Maria Mazurek (born 1987) is a journalist and writer.

== Biography ==
She published in Gazeta Krakowska and co-authored four books with Jerzy Vetulani. She suffers from rheumatoid arthritis.

== Books ==
- "Bez ograniczeń. Jak rządzi nami mózg" (2015) Co-authored with Jerzy Vetulani.
- "A w konopiach strach" (2016) Co-authored with Jerzy Vetulani.
- "Pierwszy Murzyn RP" (2016) Co-authored with Brian Scott.
- "Sen Alicji, czyli jak działa mózg" (2017) Co-authored with Jerzy Vetulani, illustrated by Marcin Wierzchowski.
- "Neuroerotyka. Rozmowy o seksie i nie tylko" (2018) Co-authored with Jerzy Vetulani.
- "Alicja w krainie przyszłości, czyli jak działa sztuczna inteligencja" (2019) Co-authored with Ryszard Tadeusiewicz, illustrated by Marcin Wierzchowski.
- "Nie tylko mózg.

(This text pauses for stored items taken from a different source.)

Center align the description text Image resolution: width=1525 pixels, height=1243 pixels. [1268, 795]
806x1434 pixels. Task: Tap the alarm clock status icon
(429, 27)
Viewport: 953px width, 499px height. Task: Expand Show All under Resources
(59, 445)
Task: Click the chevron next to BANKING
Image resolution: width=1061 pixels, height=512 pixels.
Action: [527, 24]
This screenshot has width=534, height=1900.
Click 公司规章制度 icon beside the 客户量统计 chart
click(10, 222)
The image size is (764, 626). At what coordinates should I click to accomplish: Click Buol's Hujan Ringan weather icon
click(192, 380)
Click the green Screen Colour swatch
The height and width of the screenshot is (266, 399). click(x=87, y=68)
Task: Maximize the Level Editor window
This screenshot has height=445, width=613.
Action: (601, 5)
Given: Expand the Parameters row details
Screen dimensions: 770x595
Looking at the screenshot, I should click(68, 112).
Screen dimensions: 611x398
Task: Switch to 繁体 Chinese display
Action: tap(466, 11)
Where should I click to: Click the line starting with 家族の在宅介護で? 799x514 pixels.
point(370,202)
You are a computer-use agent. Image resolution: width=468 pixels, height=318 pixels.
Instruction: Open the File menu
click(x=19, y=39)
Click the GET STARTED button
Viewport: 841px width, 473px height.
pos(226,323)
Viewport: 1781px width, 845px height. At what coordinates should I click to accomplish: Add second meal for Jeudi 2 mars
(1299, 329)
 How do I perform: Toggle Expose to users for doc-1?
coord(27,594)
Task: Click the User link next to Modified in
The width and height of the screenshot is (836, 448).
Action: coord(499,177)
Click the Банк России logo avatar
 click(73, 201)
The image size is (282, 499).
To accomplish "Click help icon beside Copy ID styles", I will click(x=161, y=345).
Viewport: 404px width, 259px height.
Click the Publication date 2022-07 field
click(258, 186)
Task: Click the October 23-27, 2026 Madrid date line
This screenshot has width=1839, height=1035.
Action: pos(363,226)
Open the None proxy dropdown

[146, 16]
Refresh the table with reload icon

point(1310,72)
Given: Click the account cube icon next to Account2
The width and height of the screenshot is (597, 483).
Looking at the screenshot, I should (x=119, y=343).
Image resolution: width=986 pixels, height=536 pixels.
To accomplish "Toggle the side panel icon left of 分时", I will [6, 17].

Opowieść psychiatry o ludzkim umyśle" (2020) Co-authored with Dominika Dudek.
- "Uczucia Alicji, czyli jak poznać siebie" (2020) Co-authored with Ewa Woydyłło-Osiatyńska, illustrated by Marcin Wierzchowski.
- "Nad życie. Czego uczą nas umierający" (2021) Co-authored with Wojciech Harpula.
- "Brzuch Alicji czyli kupa prawdy o trawieniu" (2022) Co-authored with Mikołaj Sporadyk, illustrated by Marcin Wierzchowski.
- "Panie przodem. O co walczą kobiety i mężczyźni we współczesnej Polsce" (2023) Co-authored with Wojciech Harpula.
- "Zbuntowane ciało. Jak zrozumieć i oswoić choroby autoimmunologiczne?" (2024)
- "Moja przyjaciółka śmierć. Kulisy zawodu grabarza" (2024) Co-authored with Robert Konieczny.
- "W głowie zabójcy. Pierwszy polski profiler kryminalny na tropie najgłośniejszych zbrodni" (2025) Co-authored with Maciej Szaszkiewicz.
- "Pokochaj kobietę, którą jesteś. Zrozum siebie i bądź szczęśliwa" (2025) Co-authored with Ewa Mojs.

== Awards ==
- Nagroda Dziennikarzy Małopolski (Małopolska Journalists' Award, 2016) for a series of interviews with physicians.
- Zielona Gruszka (the "Green Pear" award, 2018) from the Board of the Kraków Branch of the Association of Journalists of the Republic of Poland for special journalistic achievements.
- Mądra Książka Roku (Smart Book of the Year award, 2018) for the best popular science book of the year for Sen Alicji, awarded by the Jagiellonian University and the Euclid Foundation for the Popularization of Science.
- Nomination for the Nagroda Dziennikarzy Małopolski (Małopolska Journalists' Award, 2018) in the specialist journalist category for four interviews with scientists from Kraków.
- Nagroda Dziennikarzy Małopolski (Małopolska Journalists' Award, 2019) in the specialist journalist category for a triptych devoted to dying.